OXIDATION OF QUINOLINE BY RABBIT LIVER

¹ Department of Pathology, The Western Pennsylvania Hospital, Pittsburgh, Pennsylvania

Quinoline, carbostyril, and 3-quinolinol were incubated aerobically with 9000 and 100,000 x g supernatants of rabbit liver without added NADPH2 (conditions favorable to aldehyde oxidase activity) and with washed microsomes and 9000 x g supernatant with added or generated NADPH₂ (conditions favorable to non-specific microsomal hydroxylation). While carbostyril and 3-quinolinol were the major metabolites of separated aldehyde oxidase and microsomal hydroxylating activities, respectively, the major product obtained in the presence of both enzyme activities and NADPH₂ was 6-hydroxycarbostyril.

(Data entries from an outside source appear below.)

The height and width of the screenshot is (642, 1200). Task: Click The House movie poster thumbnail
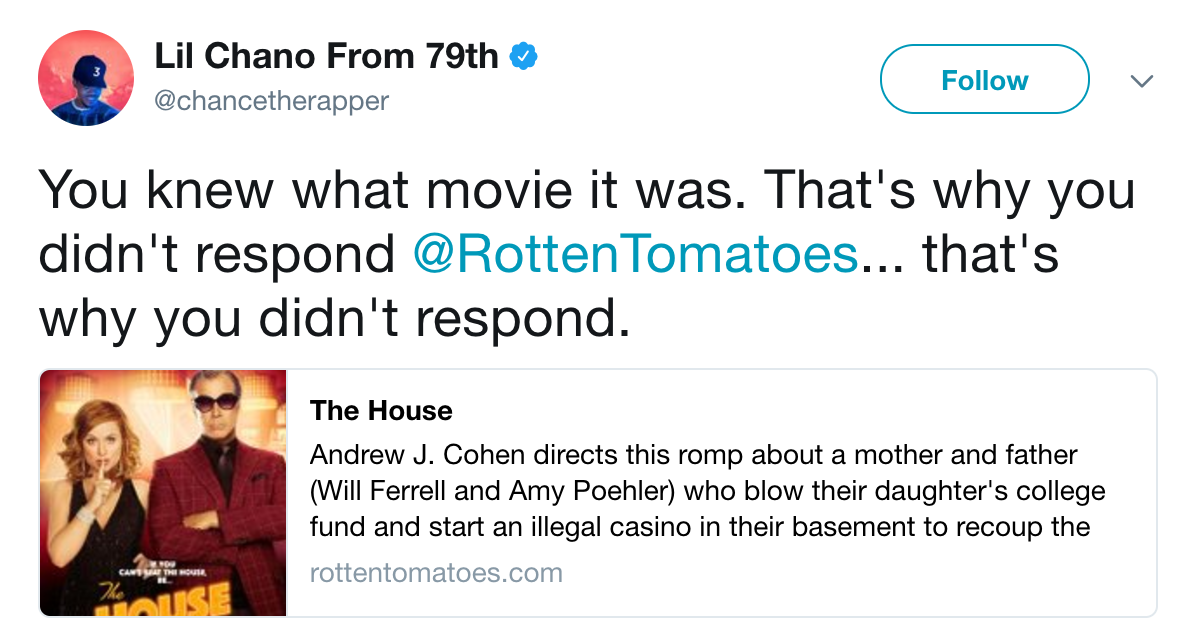(163, 493)
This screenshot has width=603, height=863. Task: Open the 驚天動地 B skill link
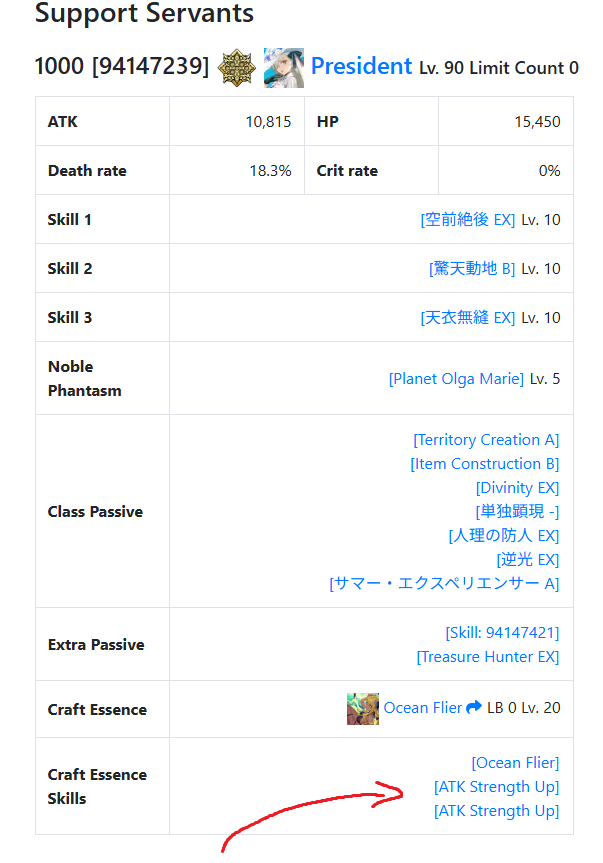coord(472,269)
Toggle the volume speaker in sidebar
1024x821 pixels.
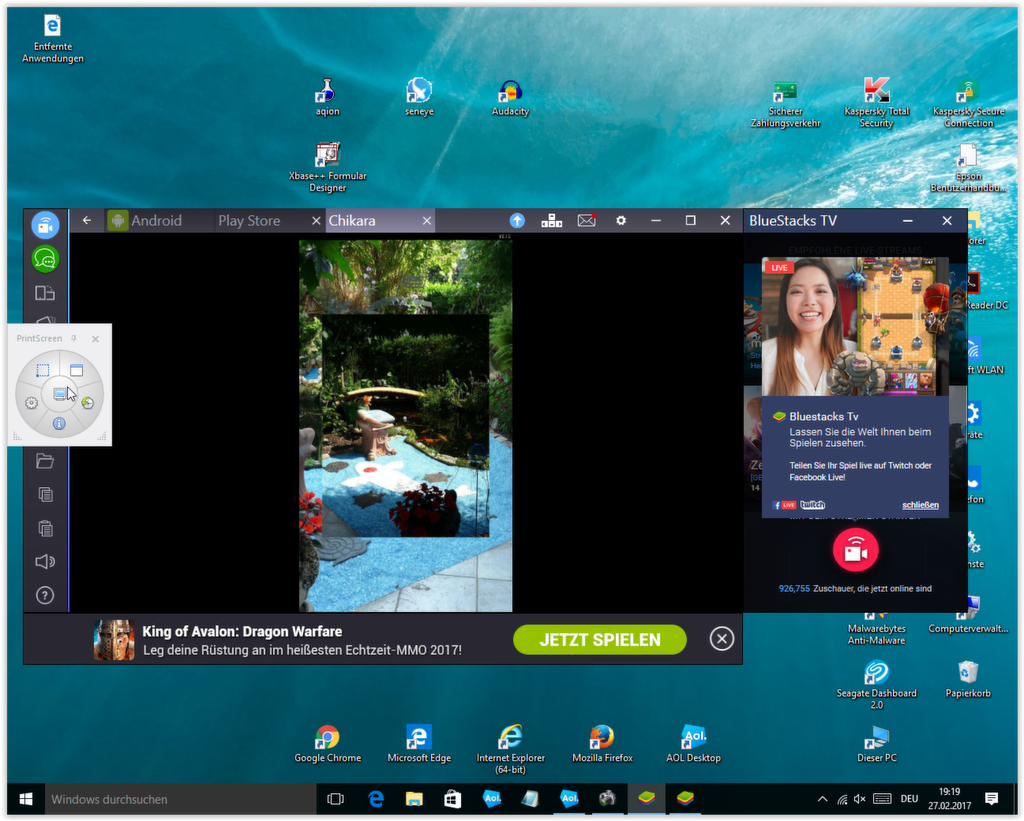point(45,561)
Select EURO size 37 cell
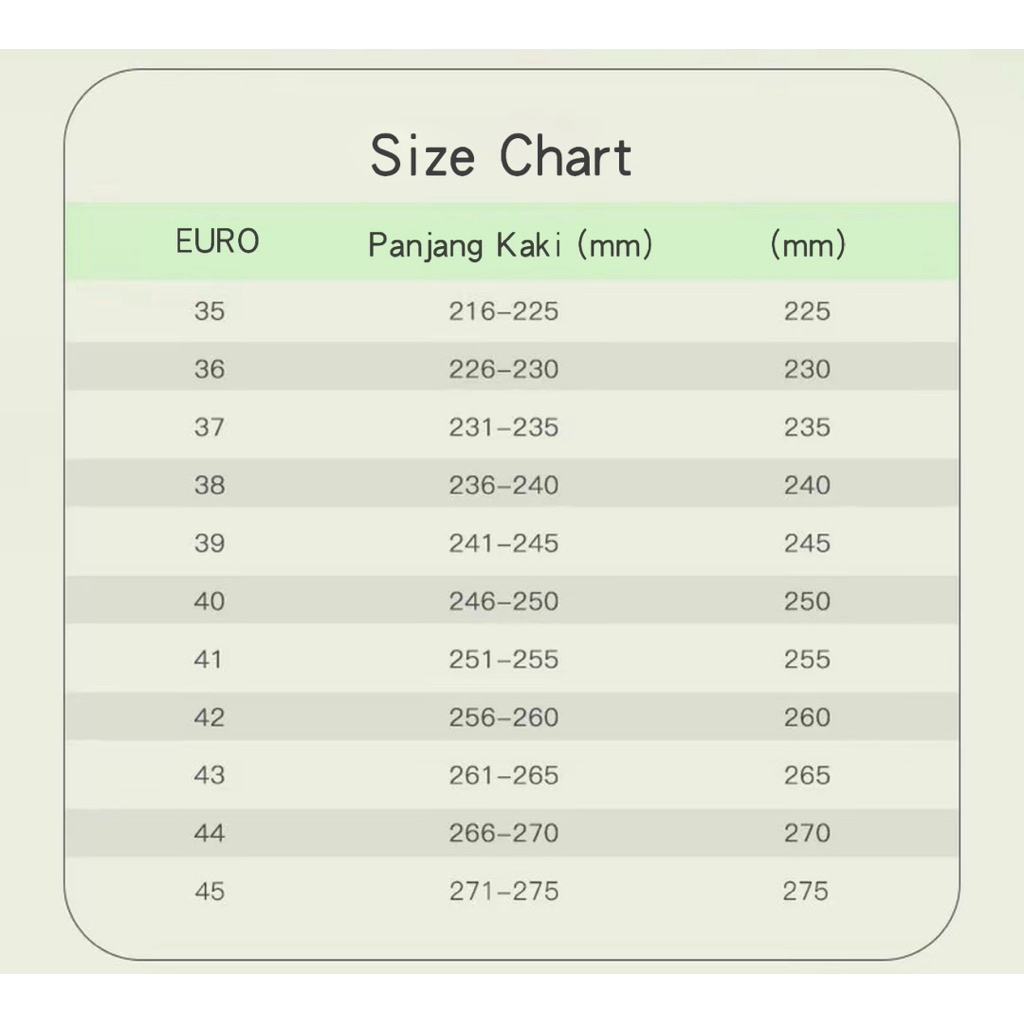 [x=210, y=428]
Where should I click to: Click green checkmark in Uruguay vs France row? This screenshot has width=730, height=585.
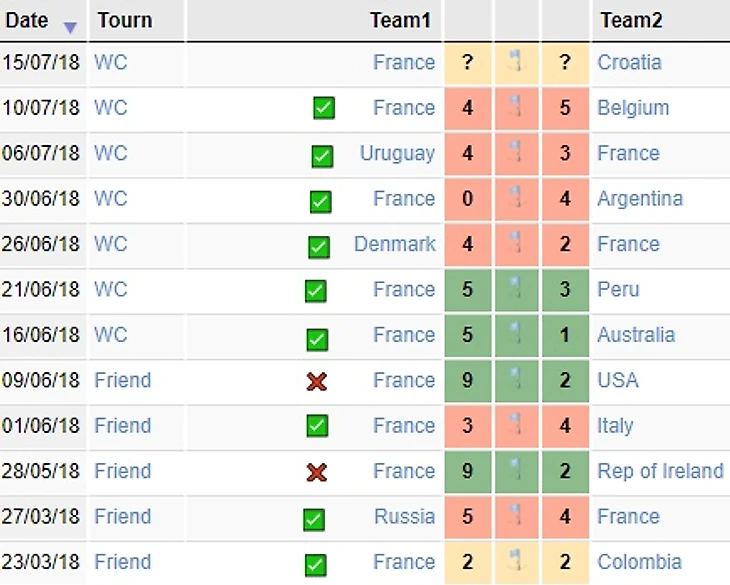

Carbostyril was rapidly converted to the same product by either washed microsomes or 9000 x g supernatant and NADPH₂. Five metabolites have been detected on chromatograms of extracts of incubation mixture of 3-quinolinol and NADPH₂ with 9000 x g super natant, one of which has been tentatively identifield as 3-hydroxy-4(1H)-quinolone. 3-Hydroxycarbostyril has not been observed. The ease with which quinoline and several oxygen substituted quinolines undergo microsomal hydroxylation is a function of their chloroform-water partitions.